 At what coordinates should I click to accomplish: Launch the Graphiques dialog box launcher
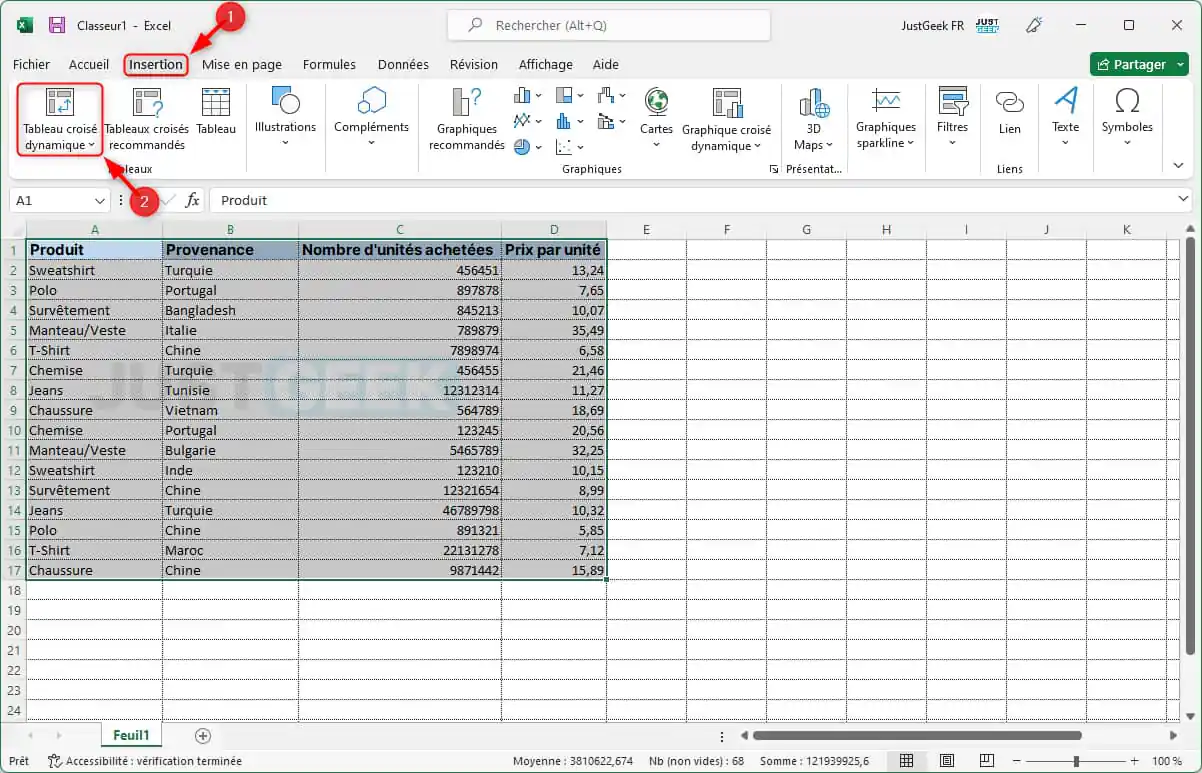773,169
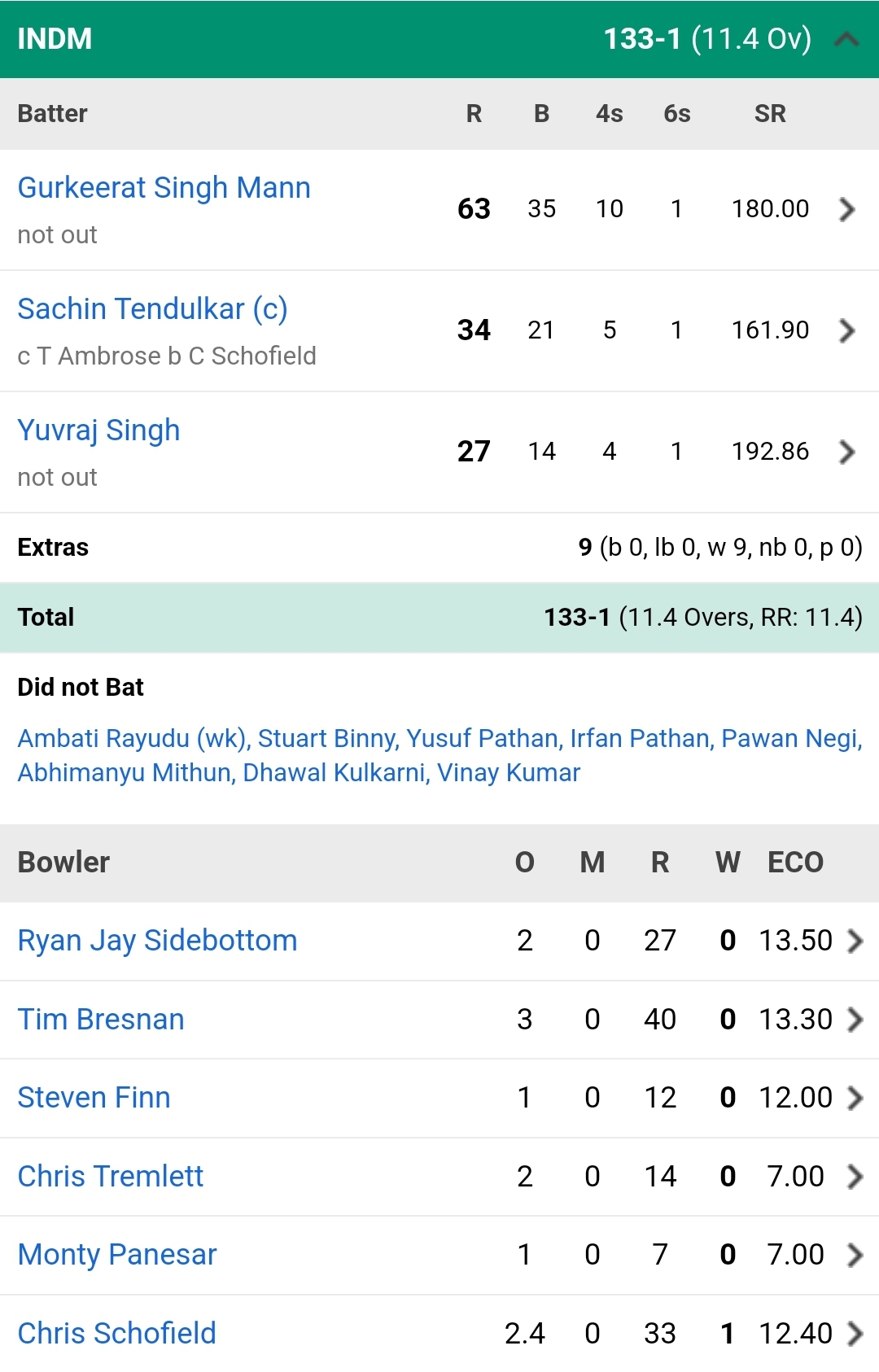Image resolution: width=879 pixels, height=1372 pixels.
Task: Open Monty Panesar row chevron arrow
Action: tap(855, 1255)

ABOUT THIS TASK:
Everything in the records above should be printed again exactly, except the pictures.

ANSWER SECTION:
 At what coordinates should I click to accomplish: Launch the Graphiques dialog box launcher
773,169
Image resolution: width=879 pixels, height=1372 pixels.
Task: Open Monty Panesar row chevron arrow
Action: tap(855, 1255)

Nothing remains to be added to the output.